Choć oficjalna premiera Tesli Model 3 miała miejsce wczoraj, to klienci, którym udało się zarezerwować samochód, otrzymają go nie wcześniej niż pod koniec 2017 roku. Może też dojść do opóźnień, do których Tesla Motors zdążyła nas już przyzwyczaić.
Tesla Model 3. Co to za samochód?
Najważniejsza informacja brzmi: Tesla Model 3 kosztuje tylko 35 tysięcy dolarów. Piszemy „tylko”, bowiem to znacznie mniej, niż miało to miejsce w przypadku poprzednich modeli, a konkretniej – mniej więcej połowa ceny podstawowego modelu Tesla S. Oczywiście mówimy tu o wersji podstawowej, ale 35 tys dol. za nowoczesne auto z napędem elektrycznym to naprawdę przełomowa cena.
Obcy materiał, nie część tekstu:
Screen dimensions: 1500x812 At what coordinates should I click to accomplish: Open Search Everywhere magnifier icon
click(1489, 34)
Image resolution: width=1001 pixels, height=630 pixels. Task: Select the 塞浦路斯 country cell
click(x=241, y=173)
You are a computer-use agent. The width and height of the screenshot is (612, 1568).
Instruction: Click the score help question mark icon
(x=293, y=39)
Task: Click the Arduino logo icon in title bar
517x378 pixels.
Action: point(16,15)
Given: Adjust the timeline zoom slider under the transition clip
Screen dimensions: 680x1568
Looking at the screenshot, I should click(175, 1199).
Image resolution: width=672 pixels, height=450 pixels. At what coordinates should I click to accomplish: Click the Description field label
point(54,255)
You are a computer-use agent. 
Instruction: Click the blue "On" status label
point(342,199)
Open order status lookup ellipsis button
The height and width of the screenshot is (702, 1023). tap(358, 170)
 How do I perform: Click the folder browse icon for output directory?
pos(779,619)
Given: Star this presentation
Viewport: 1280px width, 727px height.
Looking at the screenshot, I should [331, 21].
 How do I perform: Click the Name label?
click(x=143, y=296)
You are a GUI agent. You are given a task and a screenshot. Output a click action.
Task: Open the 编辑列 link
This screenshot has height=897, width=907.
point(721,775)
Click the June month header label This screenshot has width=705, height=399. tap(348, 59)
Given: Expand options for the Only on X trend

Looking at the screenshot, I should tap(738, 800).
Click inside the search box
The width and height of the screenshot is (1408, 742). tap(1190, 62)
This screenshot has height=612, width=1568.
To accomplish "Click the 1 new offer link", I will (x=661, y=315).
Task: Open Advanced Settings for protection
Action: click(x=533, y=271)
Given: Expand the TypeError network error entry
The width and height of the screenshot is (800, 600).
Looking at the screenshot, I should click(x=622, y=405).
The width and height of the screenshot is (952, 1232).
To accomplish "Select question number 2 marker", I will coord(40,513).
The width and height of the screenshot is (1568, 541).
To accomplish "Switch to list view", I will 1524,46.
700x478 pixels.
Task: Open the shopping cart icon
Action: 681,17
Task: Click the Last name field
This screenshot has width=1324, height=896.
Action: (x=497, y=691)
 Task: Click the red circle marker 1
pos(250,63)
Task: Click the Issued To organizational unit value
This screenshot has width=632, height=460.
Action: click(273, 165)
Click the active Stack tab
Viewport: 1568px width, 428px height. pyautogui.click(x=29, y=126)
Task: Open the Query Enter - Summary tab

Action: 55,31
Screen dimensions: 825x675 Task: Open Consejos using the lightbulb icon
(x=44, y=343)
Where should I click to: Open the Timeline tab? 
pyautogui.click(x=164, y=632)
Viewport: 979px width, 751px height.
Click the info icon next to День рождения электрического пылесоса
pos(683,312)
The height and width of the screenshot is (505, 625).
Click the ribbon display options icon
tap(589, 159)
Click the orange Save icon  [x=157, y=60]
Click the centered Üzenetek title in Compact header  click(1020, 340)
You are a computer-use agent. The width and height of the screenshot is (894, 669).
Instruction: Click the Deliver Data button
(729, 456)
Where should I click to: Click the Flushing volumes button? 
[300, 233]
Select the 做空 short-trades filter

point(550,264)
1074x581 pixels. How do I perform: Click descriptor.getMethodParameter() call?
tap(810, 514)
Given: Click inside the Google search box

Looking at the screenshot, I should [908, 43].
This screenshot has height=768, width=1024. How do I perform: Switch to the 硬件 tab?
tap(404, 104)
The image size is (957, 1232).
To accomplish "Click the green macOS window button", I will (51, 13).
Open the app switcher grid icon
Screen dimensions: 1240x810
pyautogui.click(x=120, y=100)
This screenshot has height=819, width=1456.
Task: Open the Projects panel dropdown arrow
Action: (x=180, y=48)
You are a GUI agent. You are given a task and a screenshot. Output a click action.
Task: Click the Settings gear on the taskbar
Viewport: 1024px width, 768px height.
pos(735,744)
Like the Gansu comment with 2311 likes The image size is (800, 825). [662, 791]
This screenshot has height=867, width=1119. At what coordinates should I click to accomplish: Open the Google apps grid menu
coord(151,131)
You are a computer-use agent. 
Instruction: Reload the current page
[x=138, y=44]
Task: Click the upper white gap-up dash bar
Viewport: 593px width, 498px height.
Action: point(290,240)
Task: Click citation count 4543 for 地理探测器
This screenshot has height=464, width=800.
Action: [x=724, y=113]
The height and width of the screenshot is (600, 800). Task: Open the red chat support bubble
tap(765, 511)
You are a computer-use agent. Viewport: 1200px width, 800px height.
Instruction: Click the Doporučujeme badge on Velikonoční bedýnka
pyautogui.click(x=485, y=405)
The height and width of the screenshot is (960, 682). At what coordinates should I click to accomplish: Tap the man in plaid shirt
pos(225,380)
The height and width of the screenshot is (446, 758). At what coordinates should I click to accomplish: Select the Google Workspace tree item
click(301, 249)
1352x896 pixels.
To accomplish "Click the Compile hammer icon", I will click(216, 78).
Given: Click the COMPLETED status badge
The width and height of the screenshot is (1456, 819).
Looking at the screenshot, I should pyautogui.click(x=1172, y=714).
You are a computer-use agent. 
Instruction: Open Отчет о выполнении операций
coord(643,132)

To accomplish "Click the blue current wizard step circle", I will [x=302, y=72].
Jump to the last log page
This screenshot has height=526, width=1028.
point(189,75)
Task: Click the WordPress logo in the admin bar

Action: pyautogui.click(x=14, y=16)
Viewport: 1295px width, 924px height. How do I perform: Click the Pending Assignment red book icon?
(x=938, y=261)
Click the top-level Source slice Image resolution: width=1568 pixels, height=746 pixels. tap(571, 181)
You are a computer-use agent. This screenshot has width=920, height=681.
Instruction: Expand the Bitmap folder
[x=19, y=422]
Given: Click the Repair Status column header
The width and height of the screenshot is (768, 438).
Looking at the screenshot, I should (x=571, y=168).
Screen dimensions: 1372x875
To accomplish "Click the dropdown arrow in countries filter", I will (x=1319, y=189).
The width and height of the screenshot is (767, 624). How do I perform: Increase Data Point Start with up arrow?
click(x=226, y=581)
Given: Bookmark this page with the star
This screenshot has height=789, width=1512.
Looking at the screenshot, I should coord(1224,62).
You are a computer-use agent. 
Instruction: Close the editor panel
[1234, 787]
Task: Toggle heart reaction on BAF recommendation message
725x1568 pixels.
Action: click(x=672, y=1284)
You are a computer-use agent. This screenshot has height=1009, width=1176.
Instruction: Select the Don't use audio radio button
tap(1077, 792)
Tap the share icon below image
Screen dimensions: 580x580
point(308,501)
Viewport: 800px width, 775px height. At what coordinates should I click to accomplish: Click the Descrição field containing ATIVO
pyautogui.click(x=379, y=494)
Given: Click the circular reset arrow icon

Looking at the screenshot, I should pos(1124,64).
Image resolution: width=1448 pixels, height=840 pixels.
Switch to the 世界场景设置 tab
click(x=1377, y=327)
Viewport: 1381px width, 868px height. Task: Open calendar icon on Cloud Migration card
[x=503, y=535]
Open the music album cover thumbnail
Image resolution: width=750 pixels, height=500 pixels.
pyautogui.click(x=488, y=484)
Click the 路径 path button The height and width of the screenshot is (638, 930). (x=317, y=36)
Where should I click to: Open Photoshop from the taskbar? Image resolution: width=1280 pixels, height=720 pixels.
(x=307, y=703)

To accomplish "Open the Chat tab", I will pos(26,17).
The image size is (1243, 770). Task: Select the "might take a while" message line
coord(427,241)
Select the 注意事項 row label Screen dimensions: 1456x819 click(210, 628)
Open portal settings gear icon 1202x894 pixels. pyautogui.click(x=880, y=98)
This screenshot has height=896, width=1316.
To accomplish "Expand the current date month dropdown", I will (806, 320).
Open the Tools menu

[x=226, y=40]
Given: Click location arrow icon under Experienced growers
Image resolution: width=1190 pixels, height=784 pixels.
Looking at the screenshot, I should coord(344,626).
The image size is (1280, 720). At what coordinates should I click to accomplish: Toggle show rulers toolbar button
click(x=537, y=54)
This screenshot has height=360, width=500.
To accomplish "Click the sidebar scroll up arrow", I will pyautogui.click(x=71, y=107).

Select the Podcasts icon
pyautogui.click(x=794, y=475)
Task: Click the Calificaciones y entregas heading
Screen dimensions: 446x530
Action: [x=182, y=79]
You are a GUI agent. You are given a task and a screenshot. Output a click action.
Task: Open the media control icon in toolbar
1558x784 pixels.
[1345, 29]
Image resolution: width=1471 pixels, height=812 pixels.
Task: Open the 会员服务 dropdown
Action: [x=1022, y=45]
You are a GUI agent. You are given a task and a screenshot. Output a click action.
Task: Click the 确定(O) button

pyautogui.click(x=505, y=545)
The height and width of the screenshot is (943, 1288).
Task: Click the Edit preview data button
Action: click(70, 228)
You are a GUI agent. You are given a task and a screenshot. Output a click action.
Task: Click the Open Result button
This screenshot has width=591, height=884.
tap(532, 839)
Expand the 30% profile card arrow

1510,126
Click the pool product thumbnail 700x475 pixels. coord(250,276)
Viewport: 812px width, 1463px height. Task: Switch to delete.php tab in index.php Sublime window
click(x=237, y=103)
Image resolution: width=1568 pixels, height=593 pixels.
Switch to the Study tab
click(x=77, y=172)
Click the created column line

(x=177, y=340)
Zasięg nowej Tesli na jednym ładowaniu ma wynieść 215 mil, co daje blisko 350 km. To bardzo przyzwoity wynik. Samochód będzie mógł korzystać z tzw. superchargerów, czyli specjalnych ładowarek, które szybko napełniają akumulatory energią elektryczną.
Od zera do „setki” Tesla Model 3 ma rozpędzać się w czasie poniżej 6 sekund. Droższej wersji ma to zając jeszcze mniej. Samochód w wersji podstawowej ma posiadać tylny napęd, natomiast w wersji ulepszonej – napęd na cztery koła.
Samochód, który pojedzie samodzielnie
I teraz najciekawsze: Tesla Model 3 ma być pojazdem autonomicznym, czyli wyposażonym w dodatkową funkcję, dzięki której samochód samodzielnie dojedzie we wskazane miejsce. Opcja ta będzie dodatkowo płatna, jednak Tesla Motors implementuje ją niejako z wyprzedzeniem, ponieważ na chwilę obecną nie stworzono jeszcze takiego oprogramowania, które pozwalałoby kierowcy całkowicie zapomnieć o konieczności prowadzenia auta.
Już w momencie premiery w ramach autopilota dostępna ma być natomiast funkcja automatycznego parowania.
Założyciel Tesli, Elon Musk, twierdzi, że za 10-15 lat każde nowe auto będzie autonomiczne, dlatego już teraz przygotowuje swoje samochody na taki scenariusz.